Provided material below:

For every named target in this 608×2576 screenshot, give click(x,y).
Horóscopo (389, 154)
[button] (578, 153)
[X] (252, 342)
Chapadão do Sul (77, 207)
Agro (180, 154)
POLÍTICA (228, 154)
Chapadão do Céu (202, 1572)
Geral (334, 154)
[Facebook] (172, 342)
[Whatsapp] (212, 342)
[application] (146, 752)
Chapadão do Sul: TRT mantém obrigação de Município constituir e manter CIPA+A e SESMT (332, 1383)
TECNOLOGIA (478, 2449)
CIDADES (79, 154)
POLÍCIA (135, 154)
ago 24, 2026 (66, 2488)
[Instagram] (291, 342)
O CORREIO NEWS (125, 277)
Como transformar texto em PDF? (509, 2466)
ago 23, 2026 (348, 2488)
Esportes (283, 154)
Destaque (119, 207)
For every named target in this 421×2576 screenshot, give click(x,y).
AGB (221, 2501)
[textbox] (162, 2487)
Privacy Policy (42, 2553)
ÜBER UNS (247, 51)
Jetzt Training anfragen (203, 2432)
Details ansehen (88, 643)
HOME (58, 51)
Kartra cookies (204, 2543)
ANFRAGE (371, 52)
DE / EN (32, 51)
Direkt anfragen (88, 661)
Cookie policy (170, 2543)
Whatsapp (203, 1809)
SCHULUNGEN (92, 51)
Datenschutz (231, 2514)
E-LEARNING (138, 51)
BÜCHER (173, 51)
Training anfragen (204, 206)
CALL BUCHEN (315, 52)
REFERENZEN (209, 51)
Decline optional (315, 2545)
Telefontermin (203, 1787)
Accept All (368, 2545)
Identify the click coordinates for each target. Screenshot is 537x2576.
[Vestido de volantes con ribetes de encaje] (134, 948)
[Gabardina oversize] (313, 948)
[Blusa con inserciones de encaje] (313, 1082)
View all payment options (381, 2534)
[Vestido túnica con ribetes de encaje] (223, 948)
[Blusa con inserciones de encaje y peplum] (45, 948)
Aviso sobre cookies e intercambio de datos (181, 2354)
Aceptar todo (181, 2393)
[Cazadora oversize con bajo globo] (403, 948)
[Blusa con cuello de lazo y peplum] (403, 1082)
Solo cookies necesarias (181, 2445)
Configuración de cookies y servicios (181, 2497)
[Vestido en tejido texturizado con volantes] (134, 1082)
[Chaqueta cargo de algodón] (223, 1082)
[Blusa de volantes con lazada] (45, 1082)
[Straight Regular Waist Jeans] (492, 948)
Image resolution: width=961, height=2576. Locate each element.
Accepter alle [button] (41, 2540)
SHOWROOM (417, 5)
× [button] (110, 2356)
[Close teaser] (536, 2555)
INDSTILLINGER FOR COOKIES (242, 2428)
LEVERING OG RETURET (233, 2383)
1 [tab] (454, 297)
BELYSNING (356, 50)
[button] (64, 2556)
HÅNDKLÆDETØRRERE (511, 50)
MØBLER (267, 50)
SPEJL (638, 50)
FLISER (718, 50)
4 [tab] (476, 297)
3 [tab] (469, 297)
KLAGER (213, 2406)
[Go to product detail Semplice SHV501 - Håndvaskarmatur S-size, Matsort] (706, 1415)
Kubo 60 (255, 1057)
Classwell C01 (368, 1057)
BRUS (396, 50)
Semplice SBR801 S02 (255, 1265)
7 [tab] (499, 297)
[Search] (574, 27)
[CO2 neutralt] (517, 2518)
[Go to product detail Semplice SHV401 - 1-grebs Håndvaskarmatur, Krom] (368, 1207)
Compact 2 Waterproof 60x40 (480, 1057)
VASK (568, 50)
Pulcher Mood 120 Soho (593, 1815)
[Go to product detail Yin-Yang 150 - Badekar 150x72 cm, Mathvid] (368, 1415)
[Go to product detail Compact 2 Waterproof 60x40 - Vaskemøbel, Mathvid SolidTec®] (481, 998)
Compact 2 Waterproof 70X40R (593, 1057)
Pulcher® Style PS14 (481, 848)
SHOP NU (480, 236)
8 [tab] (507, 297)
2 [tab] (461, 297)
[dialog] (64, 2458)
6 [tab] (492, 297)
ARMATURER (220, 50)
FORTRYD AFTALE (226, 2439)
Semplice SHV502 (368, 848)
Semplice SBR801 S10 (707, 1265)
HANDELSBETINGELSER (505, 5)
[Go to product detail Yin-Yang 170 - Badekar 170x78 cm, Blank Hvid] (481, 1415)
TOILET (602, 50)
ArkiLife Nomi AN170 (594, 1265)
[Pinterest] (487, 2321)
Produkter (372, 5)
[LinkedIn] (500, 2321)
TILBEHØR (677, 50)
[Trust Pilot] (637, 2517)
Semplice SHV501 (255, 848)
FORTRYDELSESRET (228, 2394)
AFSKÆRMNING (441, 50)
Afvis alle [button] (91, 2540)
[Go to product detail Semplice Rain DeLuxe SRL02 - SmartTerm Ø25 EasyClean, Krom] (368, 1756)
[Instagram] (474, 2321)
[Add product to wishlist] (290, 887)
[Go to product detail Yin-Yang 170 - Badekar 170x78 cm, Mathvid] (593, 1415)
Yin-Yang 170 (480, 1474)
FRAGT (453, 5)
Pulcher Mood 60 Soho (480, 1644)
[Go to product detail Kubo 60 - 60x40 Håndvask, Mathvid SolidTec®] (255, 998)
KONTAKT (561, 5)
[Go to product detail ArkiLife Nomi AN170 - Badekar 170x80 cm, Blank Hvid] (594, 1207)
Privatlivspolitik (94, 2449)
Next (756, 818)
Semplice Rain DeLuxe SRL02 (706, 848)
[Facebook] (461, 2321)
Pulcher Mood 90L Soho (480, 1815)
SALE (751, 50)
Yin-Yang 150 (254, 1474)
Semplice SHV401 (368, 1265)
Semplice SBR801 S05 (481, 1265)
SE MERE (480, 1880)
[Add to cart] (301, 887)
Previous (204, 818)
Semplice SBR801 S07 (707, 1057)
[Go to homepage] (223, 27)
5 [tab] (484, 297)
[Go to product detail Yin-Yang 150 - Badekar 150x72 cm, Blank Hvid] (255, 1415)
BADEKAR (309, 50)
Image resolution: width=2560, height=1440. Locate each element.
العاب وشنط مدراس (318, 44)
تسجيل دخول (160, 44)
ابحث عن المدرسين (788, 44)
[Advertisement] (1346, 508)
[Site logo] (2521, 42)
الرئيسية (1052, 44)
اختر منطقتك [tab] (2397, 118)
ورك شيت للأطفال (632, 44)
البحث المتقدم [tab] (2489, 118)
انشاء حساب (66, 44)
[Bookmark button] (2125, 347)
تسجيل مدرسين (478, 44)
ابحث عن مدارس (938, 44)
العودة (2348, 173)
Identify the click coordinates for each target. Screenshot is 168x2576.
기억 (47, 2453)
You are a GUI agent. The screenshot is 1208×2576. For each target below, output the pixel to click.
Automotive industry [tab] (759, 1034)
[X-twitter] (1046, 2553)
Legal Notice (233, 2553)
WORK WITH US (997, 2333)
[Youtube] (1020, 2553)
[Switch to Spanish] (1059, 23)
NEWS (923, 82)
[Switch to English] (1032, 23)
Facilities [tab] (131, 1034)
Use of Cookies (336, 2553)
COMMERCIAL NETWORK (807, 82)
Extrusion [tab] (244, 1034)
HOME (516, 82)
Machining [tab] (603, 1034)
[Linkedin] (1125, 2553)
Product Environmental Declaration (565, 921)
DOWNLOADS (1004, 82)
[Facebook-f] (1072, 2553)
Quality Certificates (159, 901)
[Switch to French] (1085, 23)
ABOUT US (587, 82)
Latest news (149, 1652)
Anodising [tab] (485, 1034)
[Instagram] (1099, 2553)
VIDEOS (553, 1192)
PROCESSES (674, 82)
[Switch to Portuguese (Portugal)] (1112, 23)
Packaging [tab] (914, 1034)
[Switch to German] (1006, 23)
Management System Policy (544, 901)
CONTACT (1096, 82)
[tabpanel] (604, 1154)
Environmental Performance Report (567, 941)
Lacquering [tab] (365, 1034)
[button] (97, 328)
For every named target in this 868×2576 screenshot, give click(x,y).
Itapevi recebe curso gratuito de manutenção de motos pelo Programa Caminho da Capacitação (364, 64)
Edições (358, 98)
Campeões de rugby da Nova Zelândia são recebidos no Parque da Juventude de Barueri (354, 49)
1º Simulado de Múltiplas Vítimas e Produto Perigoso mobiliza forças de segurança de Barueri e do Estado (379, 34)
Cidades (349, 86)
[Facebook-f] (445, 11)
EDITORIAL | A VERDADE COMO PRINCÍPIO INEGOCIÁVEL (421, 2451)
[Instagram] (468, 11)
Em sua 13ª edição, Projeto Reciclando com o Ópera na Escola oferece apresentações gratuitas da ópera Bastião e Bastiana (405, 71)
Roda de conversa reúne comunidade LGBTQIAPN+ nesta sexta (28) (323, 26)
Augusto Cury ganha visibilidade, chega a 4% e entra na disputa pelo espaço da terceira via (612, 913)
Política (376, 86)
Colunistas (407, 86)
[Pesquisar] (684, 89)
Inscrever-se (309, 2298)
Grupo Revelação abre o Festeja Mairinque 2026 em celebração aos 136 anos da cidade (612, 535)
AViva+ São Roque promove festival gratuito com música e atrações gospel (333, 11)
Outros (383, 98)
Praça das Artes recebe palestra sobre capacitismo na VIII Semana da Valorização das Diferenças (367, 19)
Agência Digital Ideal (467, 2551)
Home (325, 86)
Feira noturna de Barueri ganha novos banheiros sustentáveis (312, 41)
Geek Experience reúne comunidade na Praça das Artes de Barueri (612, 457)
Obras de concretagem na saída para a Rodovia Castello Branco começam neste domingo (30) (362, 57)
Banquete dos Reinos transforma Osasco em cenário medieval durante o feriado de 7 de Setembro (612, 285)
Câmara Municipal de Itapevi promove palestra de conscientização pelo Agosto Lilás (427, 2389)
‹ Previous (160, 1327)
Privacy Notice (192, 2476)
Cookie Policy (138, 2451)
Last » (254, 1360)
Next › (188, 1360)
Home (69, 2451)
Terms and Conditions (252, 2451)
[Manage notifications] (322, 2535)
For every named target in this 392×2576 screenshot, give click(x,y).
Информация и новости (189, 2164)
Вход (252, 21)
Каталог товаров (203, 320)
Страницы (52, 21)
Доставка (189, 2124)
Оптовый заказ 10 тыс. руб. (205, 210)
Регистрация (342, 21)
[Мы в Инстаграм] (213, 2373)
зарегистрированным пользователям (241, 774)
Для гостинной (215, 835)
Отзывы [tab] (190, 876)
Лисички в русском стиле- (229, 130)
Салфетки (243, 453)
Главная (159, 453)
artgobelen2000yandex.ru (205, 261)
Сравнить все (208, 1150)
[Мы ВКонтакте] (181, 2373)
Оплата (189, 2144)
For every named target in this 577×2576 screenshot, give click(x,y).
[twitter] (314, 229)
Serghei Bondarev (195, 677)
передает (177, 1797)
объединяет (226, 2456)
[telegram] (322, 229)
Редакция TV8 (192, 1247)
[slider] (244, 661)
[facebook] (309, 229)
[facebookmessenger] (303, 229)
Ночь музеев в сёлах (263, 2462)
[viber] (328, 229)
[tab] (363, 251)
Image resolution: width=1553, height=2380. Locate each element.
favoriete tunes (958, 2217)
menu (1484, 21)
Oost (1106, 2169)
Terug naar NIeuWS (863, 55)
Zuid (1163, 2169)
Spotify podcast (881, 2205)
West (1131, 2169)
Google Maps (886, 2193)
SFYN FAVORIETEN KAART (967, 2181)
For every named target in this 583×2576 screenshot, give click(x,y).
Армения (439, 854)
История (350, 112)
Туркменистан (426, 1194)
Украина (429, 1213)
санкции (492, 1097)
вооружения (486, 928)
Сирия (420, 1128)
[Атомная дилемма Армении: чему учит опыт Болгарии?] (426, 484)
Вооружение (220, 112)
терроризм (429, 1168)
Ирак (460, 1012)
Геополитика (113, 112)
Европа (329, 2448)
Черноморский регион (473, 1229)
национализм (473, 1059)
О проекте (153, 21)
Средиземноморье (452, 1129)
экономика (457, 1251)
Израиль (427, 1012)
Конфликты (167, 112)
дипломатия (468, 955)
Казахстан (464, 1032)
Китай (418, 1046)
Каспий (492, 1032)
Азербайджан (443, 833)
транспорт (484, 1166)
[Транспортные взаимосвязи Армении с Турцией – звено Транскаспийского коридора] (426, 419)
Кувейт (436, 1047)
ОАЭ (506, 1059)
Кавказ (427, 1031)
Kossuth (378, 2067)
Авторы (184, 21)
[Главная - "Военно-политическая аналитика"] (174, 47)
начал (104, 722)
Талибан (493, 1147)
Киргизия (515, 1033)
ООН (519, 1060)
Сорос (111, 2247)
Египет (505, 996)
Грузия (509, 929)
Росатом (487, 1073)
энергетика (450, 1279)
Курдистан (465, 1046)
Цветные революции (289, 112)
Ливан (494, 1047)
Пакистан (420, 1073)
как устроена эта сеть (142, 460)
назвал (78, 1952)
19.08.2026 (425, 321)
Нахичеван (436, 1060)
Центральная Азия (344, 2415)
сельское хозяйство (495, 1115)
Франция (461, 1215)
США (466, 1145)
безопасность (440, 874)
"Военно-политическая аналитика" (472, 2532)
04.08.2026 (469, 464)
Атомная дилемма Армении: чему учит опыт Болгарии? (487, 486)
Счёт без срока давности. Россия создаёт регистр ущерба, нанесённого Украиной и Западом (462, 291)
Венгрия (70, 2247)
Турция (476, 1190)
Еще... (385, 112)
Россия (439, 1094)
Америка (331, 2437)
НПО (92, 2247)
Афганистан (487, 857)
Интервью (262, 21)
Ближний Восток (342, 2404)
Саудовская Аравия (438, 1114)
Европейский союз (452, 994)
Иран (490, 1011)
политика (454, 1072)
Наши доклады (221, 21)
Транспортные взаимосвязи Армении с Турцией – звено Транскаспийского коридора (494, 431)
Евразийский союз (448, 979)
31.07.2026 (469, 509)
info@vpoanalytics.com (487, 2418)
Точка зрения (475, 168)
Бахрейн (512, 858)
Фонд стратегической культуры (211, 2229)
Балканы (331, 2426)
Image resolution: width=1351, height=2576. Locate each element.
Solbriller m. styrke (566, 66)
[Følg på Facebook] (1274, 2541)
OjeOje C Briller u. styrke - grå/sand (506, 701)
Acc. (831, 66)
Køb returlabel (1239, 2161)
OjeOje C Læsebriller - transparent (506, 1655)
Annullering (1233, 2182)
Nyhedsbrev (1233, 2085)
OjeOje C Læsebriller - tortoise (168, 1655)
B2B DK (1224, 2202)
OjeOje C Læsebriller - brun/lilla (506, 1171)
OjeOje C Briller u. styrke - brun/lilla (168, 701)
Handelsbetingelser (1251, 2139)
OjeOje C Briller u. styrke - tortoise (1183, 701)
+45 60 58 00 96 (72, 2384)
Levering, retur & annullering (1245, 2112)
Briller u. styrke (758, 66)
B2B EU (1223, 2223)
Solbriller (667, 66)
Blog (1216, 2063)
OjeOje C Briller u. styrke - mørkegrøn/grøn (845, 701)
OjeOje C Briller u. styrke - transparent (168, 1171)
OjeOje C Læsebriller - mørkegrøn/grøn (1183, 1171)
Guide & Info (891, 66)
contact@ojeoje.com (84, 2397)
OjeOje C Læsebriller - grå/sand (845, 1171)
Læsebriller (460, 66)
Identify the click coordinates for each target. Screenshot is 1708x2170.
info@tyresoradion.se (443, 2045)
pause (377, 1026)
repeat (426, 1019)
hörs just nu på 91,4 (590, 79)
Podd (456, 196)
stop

End of Provided material.

■ **Task to complete**
Write down, word for word, the lines above from the one containing "KONTAKT (561, 5)" through the one containing "العاب وشنط مدراس (318, 44)", both ends included.

■ **Output for this exercise**
KONTAKT (561, 5)
[Go to product detail ArkiLife Nomi AN170 - Badekar 170x80 cm, Blank Hvid] (594, 1207)
Privatlivspolitik (94, 2449)
Next (756, 818)
Semplice Rain DeLuxe SRL02 (706, 848)
[Facebook] (461, 2321)
Pulcher Mood 90L Soho (480, 1815)
SALE (751, 50)
Yin-Yang 150 (254, 1474)
Semplice SHV401 (368, 1265)
Semplice SBR801 S05 (481, 1265)
SE MERE (480, 1880)
[Add to cart] (301, 887)
Previous (204, 818)
Semplice SBR801 S07 (707, 1057)
[Go to homepage] (223, 27)
5 [tab] (484, 297)
[Go to product detail Yin-Yang 150 - Badekar 150x72 cm, Blank Hvid] (255, 1415)
BADEKAR (309, 50)
Image resolution: width=2560, height=1440. Locate each element.
العاب وشنط مدراس (318, 44)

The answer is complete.